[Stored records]
---+---

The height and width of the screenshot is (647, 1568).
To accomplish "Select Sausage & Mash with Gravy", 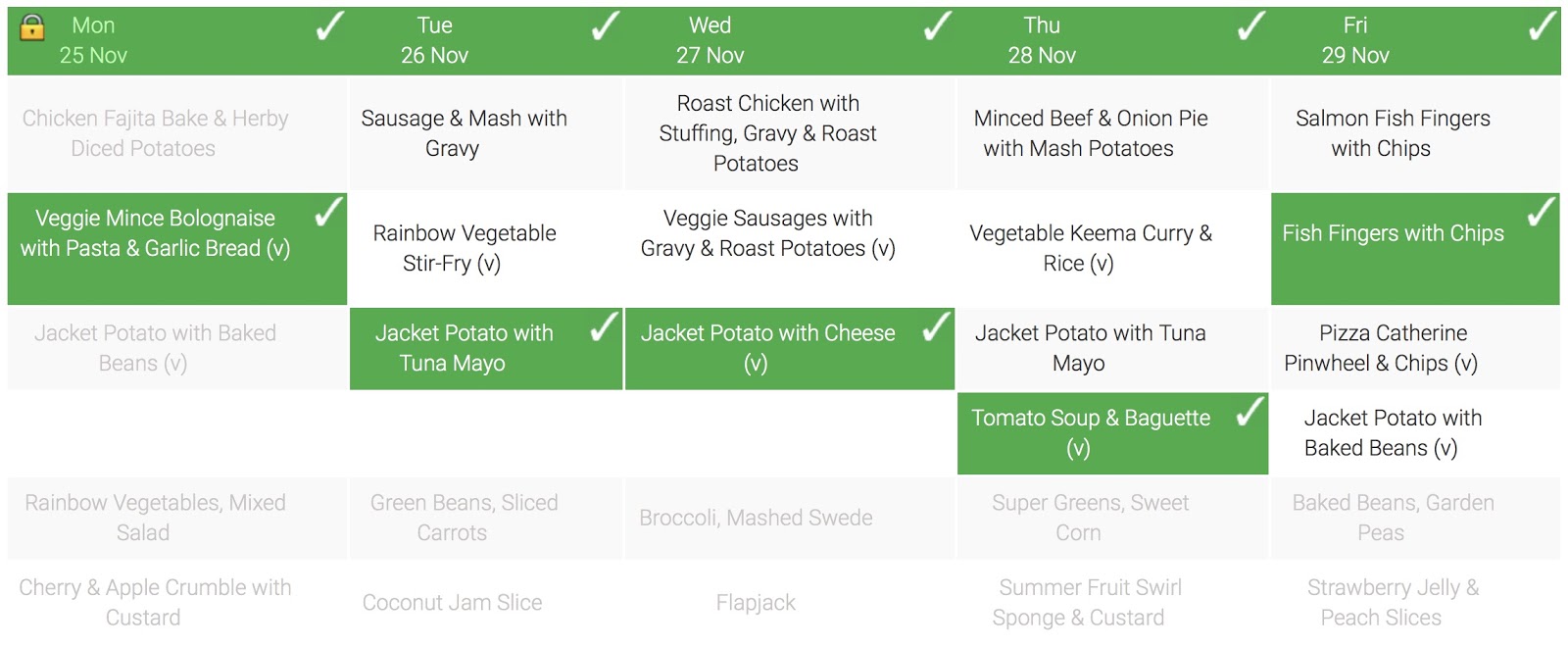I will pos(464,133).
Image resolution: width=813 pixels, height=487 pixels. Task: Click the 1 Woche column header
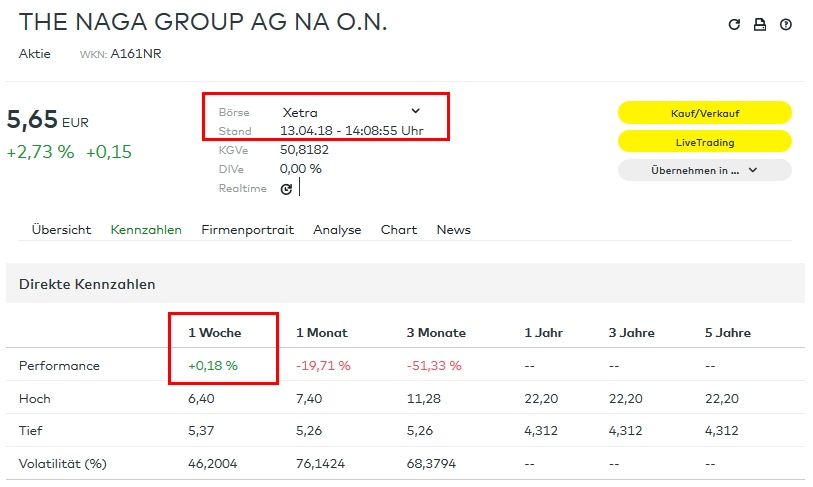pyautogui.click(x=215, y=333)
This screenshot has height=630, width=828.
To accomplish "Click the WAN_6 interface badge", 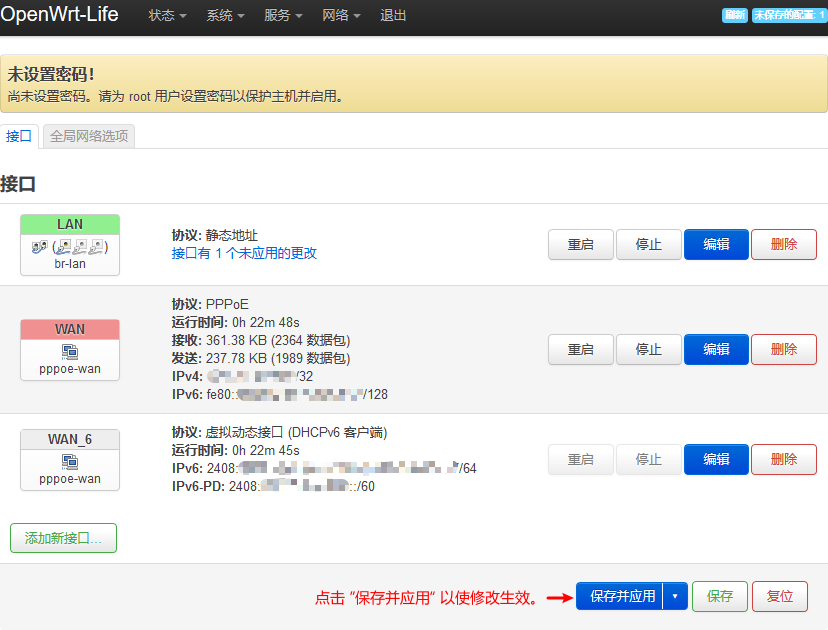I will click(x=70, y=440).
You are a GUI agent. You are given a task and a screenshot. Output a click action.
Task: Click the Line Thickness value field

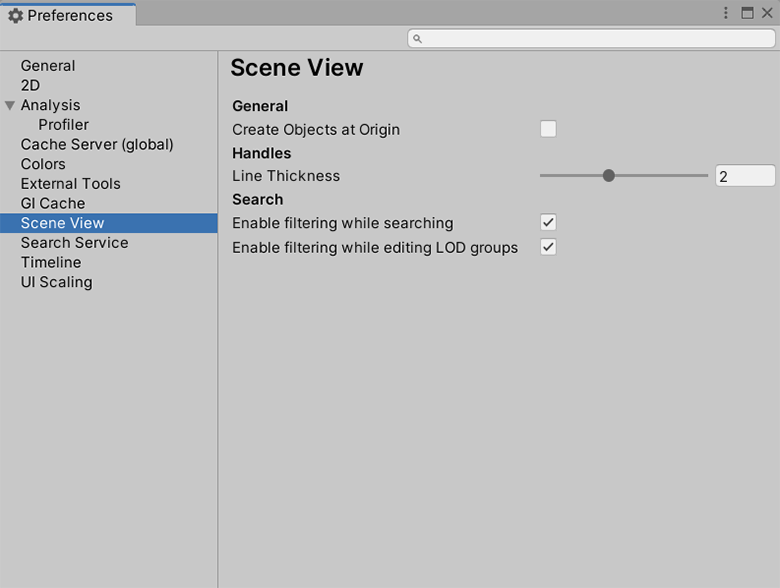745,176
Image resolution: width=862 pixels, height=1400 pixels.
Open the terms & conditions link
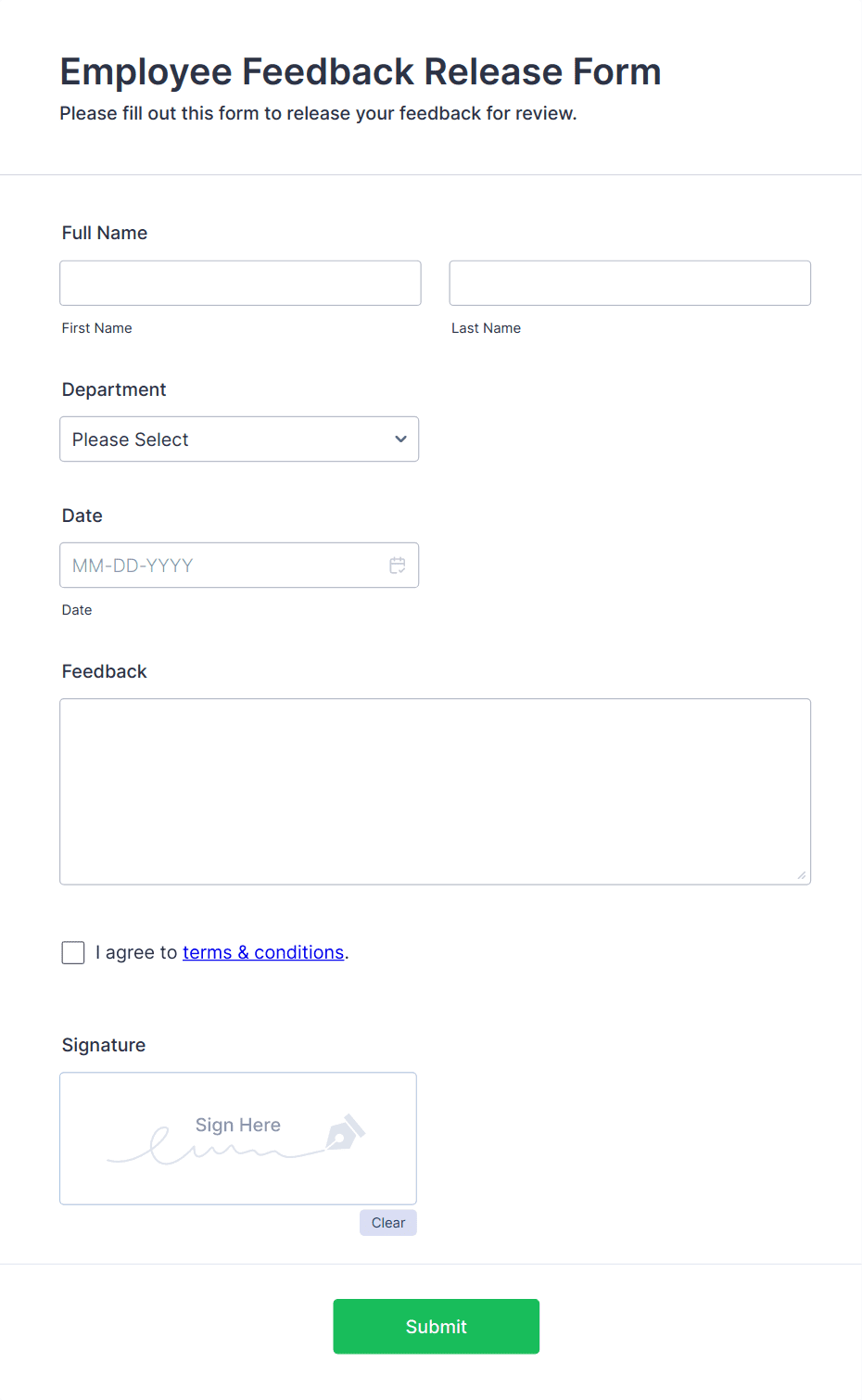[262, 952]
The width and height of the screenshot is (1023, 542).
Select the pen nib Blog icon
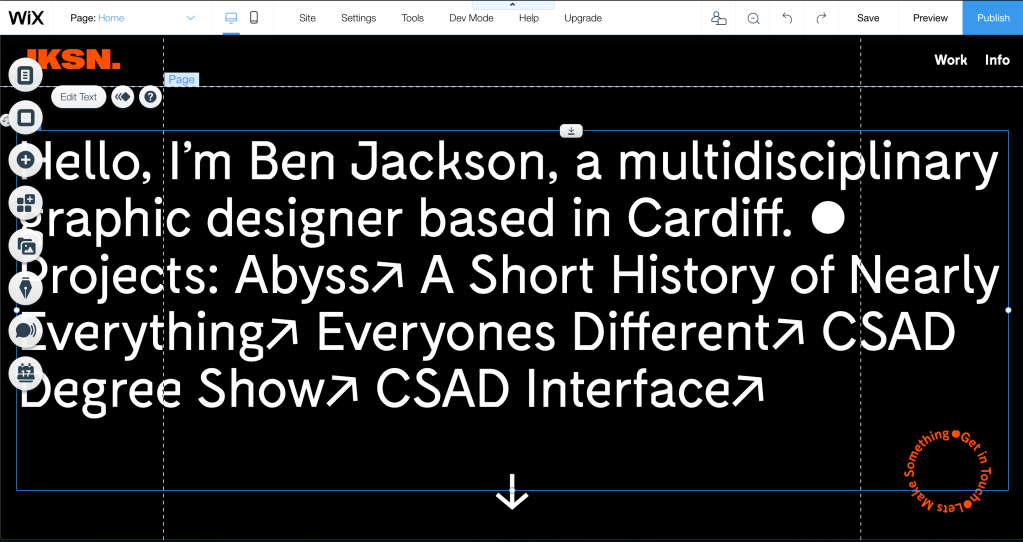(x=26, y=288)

---+---

Exercise: Give back exactly the lines running from the one that contains "You are a GUI" to the end of the records, including both of those lines and excluding every picture.

Answer to this problem:
You are a GUI agent. You are given a task and a screenshot. Output a click action.
Task: Click the Line Thickness value field

745,176
Image resolution: width=862 pixels, height=1400 pixels.
Open the terms & conditions link
[262, 952]
The width and height of the screenshot is (1023, 542).
Select the pen nib Blog icon
(x=26, y=288)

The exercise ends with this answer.